Could you elaborate on what you mean?

That 80% of medical issues could be categorized as "standard medicine" with some personalization to the person?

residency you obviously see a lot of real life complicated cases but aren't the majority of the cases something a non resident could guide if not diagnose ?

bryant · 2 months ago

For anyone keen on dissecting this further, they uploaded enough to github for people to dive into their approach in depth.

https://github.com/am-bean/HELPMed (also linked in the paper)

dosinga · 2 months ago

Really what it seems to say is that LLMs are pretty good at identifying underlying causes and recommending medical actions but if you let humans use LLMs to self diagnose the whole thing falls apart, if I read this correctly

majormajor · 2 months ago

Yeah it sounds like "LLMs are bad at interacting with lay humans compared to being prompted by experts or being given well-formed questions like from licensing exams."

Feels to me like how two years ago "prompt engineering" got a bunch of hype in tech companies, and now is nonexistent because the models began being trained and prompted specifically to mimic "reasoning" for the sorts of questions tech company users had. Seems like that has not translated to reasoning their way through the sort of health conversations a non-medical-professional would initiate.

Deleted Comment

wongarsu · 2 months ago

And there seem to be concrete results that would allow you to improve the LLM prompt to make these interactions more successful. Apparently giving the human 2-3 possible options and letting the human have the final choice was a big contributor to the bad results.
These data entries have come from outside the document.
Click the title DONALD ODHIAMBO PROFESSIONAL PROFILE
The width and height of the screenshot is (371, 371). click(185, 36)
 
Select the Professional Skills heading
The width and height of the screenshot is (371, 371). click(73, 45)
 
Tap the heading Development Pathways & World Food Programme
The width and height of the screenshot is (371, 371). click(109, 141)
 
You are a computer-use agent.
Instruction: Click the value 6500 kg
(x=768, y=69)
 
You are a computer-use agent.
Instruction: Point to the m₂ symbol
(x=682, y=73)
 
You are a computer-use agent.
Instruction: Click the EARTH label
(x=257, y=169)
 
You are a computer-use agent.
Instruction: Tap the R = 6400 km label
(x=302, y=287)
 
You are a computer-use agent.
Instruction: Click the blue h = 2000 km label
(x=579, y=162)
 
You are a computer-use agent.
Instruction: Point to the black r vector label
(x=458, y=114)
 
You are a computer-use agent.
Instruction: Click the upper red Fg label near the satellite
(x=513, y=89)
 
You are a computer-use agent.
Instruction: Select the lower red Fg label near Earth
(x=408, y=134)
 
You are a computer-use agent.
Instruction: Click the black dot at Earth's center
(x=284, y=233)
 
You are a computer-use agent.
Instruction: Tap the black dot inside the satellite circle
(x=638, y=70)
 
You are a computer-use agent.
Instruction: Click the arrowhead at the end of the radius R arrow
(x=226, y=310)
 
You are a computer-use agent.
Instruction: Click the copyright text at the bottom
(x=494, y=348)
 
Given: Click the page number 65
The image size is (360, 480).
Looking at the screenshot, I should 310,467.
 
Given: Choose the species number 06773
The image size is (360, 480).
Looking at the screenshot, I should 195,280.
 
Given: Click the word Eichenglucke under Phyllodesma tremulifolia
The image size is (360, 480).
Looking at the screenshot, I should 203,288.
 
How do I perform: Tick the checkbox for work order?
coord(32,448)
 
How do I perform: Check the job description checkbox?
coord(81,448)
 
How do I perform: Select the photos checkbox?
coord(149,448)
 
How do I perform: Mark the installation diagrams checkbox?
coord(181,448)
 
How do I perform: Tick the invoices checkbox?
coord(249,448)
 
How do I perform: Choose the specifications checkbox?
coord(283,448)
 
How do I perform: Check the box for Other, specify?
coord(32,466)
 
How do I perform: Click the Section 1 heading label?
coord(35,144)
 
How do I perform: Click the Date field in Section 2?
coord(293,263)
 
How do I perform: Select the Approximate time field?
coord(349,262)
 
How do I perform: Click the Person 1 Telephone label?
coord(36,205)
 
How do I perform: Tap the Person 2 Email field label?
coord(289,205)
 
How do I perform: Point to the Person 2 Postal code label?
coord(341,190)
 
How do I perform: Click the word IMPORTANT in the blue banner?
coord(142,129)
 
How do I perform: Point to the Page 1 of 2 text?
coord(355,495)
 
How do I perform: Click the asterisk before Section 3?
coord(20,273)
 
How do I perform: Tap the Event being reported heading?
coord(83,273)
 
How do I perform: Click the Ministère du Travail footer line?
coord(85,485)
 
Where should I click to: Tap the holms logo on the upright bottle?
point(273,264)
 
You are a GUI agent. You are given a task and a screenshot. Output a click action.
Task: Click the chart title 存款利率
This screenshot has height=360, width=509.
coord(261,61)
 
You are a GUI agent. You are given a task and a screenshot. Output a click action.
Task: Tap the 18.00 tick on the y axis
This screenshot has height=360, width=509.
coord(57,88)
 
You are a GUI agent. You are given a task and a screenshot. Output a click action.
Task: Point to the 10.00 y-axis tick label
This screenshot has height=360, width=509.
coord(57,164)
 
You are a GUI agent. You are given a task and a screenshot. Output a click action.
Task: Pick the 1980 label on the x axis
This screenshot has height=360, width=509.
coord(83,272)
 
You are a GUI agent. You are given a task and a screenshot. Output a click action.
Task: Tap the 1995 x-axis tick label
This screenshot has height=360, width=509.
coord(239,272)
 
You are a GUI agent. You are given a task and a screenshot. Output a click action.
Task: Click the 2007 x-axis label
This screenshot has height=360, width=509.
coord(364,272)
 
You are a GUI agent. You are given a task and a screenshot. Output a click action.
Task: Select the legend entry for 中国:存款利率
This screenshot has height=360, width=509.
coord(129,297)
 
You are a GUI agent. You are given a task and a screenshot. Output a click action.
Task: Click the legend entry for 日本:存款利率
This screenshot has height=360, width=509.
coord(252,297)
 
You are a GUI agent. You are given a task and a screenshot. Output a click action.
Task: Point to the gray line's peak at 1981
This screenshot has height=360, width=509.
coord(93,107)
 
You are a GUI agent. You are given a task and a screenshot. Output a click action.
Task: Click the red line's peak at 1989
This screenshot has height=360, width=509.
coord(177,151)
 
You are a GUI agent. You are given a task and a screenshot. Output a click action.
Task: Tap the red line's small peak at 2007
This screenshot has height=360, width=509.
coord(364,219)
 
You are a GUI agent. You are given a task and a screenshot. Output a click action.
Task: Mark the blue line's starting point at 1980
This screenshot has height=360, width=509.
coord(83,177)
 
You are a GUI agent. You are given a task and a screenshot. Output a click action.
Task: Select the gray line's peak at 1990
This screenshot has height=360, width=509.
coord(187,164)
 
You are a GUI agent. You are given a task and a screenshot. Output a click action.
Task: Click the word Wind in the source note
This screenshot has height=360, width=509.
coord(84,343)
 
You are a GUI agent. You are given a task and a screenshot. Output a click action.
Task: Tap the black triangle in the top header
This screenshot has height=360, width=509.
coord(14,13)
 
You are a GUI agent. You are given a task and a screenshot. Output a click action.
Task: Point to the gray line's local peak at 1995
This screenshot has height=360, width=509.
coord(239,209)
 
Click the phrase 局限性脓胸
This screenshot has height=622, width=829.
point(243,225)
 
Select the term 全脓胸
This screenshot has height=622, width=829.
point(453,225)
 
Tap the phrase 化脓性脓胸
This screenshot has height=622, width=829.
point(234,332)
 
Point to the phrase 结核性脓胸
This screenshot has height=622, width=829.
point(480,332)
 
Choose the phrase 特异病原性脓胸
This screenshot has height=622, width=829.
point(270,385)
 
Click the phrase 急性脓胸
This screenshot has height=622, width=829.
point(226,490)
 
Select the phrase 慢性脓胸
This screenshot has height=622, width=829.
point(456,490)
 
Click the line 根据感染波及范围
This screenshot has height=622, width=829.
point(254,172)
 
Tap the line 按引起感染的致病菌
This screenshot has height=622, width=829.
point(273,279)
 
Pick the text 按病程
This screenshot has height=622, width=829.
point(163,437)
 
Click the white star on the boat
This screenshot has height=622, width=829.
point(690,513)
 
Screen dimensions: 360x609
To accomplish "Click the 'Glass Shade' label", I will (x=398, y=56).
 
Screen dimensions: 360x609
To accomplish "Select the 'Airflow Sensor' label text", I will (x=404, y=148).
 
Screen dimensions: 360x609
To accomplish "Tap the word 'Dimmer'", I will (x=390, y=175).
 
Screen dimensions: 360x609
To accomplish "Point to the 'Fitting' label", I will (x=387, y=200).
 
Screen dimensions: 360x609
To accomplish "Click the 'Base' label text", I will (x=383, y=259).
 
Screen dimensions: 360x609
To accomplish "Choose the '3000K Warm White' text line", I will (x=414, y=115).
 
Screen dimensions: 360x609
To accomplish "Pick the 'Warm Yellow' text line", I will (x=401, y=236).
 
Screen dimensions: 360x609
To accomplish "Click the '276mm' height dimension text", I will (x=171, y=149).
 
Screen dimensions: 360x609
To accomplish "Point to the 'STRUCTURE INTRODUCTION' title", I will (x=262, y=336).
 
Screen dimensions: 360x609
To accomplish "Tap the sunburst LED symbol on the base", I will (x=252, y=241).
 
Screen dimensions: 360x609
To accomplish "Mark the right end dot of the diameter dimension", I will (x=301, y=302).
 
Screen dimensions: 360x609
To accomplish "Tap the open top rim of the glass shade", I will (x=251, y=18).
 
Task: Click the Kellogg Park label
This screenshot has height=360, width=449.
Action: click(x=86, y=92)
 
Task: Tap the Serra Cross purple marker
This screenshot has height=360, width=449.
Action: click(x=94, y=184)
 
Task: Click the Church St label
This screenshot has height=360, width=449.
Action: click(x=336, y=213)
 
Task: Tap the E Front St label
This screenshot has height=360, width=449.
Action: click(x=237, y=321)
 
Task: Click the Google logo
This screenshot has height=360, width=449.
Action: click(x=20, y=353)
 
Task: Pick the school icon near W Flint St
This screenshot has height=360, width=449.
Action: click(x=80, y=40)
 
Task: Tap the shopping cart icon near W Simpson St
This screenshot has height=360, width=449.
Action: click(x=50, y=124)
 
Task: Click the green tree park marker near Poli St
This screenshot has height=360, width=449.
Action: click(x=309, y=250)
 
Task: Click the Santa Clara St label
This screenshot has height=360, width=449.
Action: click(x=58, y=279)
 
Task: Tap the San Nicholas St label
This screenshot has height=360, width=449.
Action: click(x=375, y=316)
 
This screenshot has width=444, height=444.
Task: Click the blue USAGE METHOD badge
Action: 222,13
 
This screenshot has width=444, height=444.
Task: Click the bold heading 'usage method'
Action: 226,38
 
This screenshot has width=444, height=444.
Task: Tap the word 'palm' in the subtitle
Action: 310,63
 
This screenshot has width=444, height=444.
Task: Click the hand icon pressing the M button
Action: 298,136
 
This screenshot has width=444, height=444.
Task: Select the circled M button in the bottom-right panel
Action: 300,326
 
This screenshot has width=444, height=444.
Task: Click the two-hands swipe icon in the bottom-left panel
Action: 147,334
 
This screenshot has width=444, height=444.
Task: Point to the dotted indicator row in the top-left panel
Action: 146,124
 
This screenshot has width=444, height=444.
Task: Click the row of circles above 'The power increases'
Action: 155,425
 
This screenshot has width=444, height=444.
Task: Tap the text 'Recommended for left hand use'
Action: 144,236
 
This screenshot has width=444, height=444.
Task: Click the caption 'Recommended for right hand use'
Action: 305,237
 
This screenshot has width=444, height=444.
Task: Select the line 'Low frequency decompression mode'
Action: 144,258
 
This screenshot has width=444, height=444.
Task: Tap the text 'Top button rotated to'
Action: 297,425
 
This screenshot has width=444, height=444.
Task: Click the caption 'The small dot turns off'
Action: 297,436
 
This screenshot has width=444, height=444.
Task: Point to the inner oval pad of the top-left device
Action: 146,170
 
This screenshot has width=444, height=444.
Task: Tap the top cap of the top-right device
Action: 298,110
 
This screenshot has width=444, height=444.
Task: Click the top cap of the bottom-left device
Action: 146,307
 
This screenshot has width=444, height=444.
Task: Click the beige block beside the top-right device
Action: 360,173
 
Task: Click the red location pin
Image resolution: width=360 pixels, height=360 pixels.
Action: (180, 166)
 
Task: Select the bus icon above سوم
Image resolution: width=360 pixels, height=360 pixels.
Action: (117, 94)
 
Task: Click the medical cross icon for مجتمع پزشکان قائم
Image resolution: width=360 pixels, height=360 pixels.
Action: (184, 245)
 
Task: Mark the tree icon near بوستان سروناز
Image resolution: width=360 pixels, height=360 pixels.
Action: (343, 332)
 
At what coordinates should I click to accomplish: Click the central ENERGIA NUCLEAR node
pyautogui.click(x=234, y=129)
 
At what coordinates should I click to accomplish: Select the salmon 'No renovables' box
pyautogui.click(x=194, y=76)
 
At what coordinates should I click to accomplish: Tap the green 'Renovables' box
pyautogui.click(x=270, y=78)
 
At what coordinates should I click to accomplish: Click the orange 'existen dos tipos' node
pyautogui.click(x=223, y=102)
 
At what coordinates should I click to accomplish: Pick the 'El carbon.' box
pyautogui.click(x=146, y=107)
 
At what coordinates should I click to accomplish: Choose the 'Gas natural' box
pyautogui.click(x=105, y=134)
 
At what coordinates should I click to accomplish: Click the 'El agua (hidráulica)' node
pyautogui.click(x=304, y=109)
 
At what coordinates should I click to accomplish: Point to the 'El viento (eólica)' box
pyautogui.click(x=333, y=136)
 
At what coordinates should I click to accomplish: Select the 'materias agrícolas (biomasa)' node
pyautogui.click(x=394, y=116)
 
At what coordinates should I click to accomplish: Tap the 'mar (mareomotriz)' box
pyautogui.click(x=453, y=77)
Their recommendations go the route of "the model should explain it better" but maybe the best results would be achieved if the model was prompted to narrow it down until there is only one likely diagnosis left. This is more or less how doctors operate after all.

twotwotwo · 2 months ago

At work, one of the prompt nudges that didn't work was asking it to ask for clarifications or missing info rather than charge forward with a guess. "Sometimes do X" instructions don't do well generally when the trigger conditions are fuzzy. (Or complex but stated in few words like "ask for missing info.") I can believe part of the miss here would be not asking the right questions--that seems to come up in some of their sample transcripts.

In general at work nudging them towards finding the information they need--first search for the library to be called, etc.--has been spotty. I think tool makers are putting effort into this from their end: newer versions of IDEs seemed to do better than older ones and model makers have added things like mid-reasoning tool use that could help. The raw Internet is not full of folks transparently walking through info-gathering or introspecting about what they know or don't, so it probably falls on post-training to explicitly focus on these kinds of capabilities.

I don't know what you really do. You can lean on instruction-following and give a lot of examples and descriptions of specific times to ask specific kinds of questions. You could use prompt distillation to try to turn that into better model tendencies. You could train on lots of transcripts (these days they'd probably include synthetic). You could do some kind of RL for skill at navigating situations where more info may be needed. You could treat "what info is needed and what behavior gets it?" as a type of problem to train on like math problems.

I've seen that LLMs hallucinate in very subtle ways when guidng you through a course of treatment.

Once when having to administer eyedrops to a parent, and I saw redness and was being conservative, it told me the wrong drop to stop. The doctor saw my parent the next day so it was all fixed but did lead to me freaking out.

Doctors behave very differently from how we normal humans behave. They go through testing that not many of us would be able to sit through let alone pass. And they are taught a multitude of subjects that are so far away from the subjects everyone else learns that we have no way to truly communicate to them.

And this massive chasm is the problem, not that the LLM is the wrong tool.

Thinking probabilistically (mainly basyesia) and understanding the initial first two years of medschool will help you use an LLM much more effectively for your health.